- COMPITI DA SVOLGERE -
A – Stabilisca se ciascuna delle seguenti affermazioni concorda con il testo sull'emendamento Costa: (i) il divieto riguarda la pubblicazione integrale o per estratto dell'ordinanza di custodia cautelare; (ii) il divieto di pubblicazione vale senza alcun limite di tempo; (iii) i giornalisti hanno accolto con favore la legge. Per ognuna risponda sì o no, citando testualmente le parole decisive.
B – Secondo il testo sull'emendamento Costa, con quale atto dell'Unione europea si dichiara coerente il divieto introdotto?
C – Trascriva fedelmente la parte del testo sull'emendamento Costa che si apre con le parole contenenti "L’emendamento Costa introduce" e si chiude con "libertà di stampa.".
━━━━━ TESTO IN ESAME ━━━━━

       L’emendamento Costa introduce «il divieto di pubblicazione integrale o per estratto del testo dell’ordinanza di custodia cautelare finché non siano concluse le indagini preliminari ovvero fino al termine dell’udienza preliminare, in coerenza con quanto disposto dagli articoli 3 e 4 della direttiva Ue del 2016 sulla presunzione d’innocenza». In altri termini, non è possibile pubblicare il testo delle ordinanze con cui i giudici per le indagini preliminari dispongono il carcere, gli arresti domiciliari o altre misure cautelari nei confronti di indagati che rischiano di reiterare i reati, fuggire o inquinare le prove. Un coro di proteste si è alzato da parte dei giornalisti professionisti di tutte le principali testate, che hanno definito tale legge un “bavaglio” alla libertà di stampa.
━━━━━ MATERIALE FORNITO ━━━━━
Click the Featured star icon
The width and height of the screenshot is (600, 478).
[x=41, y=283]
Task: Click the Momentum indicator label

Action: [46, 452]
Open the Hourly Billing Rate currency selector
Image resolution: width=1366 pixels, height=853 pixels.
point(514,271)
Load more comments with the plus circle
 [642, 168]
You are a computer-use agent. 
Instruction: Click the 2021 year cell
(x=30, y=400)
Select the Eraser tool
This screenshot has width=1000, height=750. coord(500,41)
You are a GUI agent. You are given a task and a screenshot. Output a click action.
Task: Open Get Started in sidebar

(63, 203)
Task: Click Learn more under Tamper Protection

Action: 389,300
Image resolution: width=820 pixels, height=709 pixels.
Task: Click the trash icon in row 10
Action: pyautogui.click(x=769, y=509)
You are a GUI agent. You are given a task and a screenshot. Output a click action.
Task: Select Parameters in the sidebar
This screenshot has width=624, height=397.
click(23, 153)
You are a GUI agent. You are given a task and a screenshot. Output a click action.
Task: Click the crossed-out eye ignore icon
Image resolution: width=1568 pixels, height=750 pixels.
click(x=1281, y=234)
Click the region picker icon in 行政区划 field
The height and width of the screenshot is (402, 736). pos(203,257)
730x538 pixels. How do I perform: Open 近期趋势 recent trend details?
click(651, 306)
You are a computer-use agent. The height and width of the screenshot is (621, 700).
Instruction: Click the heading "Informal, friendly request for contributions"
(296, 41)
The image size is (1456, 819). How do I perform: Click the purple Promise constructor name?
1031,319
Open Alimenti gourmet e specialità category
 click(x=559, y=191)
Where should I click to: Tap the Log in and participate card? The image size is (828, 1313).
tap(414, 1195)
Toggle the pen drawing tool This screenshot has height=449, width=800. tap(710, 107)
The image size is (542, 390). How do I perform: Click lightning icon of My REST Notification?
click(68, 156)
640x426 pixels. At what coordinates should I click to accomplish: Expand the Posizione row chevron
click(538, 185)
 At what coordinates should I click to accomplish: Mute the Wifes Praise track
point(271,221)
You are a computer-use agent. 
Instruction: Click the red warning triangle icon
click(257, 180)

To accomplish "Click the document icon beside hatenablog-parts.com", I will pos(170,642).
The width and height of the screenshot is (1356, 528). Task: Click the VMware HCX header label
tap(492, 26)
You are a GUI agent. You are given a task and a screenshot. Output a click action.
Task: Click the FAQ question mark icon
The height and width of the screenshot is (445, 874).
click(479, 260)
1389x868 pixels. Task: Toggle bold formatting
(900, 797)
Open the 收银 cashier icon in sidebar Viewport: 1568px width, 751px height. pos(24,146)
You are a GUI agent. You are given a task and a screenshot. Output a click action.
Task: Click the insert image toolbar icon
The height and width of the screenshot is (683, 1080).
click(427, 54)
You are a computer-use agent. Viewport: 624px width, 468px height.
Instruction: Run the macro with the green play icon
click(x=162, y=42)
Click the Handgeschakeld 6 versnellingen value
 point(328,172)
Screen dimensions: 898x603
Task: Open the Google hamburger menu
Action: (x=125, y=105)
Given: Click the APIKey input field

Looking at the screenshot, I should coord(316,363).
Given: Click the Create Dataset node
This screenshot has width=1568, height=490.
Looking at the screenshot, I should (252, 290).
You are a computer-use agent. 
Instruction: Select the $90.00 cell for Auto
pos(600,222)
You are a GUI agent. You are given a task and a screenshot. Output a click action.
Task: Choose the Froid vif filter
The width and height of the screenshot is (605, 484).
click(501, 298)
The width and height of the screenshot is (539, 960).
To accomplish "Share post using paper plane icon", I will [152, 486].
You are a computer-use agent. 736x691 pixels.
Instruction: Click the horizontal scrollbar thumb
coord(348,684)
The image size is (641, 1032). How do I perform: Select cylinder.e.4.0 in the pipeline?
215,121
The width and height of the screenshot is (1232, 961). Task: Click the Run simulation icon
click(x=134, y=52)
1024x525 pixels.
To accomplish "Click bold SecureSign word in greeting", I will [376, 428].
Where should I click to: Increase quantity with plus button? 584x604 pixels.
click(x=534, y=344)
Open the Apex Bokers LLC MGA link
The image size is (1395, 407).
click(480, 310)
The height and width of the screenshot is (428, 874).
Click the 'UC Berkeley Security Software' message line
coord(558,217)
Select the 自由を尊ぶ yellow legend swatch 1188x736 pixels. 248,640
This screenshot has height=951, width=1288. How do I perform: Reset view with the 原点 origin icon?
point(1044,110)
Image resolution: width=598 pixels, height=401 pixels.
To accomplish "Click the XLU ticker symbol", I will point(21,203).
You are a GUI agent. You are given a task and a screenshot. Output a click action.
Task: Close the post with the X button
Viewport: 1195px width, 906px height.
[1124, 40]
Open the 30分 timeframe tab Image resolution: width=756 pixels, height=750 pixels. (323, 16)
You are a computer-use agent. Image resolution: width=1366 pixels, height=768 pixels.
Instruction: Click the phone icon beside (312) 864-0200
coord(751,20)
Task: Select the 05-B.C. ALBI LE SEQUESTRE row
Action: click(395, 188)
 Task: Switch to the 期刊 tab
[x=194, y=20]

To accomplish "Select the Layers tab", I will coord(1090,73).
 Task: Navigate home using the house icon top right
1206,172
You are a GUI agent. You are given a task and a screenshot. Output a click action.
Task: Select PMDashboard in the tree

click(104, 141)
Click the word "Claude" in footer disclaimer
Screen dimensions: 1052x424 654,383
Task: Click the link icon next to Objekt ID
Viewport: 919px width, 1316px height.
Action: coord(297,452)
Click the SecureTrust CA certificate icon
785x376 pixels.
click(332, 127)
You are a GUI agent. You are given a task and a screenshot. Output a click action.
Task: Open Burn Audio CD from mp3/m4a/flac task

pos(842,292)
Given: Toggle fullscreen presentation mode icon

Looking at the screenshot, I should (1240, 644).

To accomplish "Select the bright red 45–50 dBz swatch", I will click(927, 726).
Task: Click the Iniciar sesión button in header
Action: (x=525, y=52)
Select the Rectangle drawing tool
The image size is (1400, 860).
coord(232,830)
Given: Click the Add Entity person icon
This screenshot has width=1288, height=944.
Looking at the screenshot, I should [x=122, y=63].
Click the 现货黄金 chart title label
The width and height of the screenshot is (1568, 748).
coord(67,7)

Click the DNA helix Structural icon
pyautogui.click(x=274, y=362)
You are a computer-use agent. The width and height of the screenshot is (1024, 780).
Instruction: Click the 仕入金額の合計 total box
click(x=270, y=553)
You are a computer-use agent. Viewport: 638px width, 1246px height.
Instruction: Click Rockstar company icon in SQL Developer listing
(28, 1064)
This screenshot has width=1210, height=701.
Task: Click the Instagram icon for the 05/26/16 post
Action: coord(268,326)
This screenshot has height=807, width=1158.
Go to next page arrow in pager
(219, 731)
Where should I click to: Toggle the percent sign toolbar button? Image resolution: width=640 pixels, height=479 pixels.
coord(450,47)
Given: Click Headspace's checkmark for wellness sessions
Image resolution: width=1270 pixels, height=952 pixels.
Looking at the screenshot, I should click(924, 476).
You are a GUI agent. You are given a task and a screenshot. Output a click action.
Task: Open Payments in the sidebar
━━━━━
- SOLUZIONI -
A –
(i) Sì: «il divieto di pubblicazione integrale o per estratto del testo dell’ordinanza di custodia cautelare».
(ii) No: «finché non siano concluse le indagini preliminari ovvero fino al termine dell’udienza preliminare».
(iii) No: «che hanno definito tale legge un “bavaglio” alla libertà di stampa».

B – Con gli articoli 3 e 4 della direttiva Ue del 2016 sulla presunzione d’innocenza.

C –
L’emendamento Costa introduce «il divieto di pubblicazione integrale o per estratto del testo dell’ordinanza di custodia cautelare finché non siano concluse le indagini preliminari ovvero fino al termine dell’udienza preliminare, in coerenza con quanto disposto dagli articoli 3 e 4 della direttiva Ue del 2016 sulla presunzione d’innocenza». In altri termini, non è possibile pubblicare il testo delle ordinanze con cui i giudici per le indagini preliminari dispongono il carcere, gli arresti domiciliari o altre misure cautelari nei confronti di indagati che rischiano di reiterare i reati, fuggire o inquinare le prove. Un coro di proteste si è alzato da parte dei giornalisti professionisti di tutte le principali testate, che hanno definito tale legge un “bavaglio” alla libertà di stampa.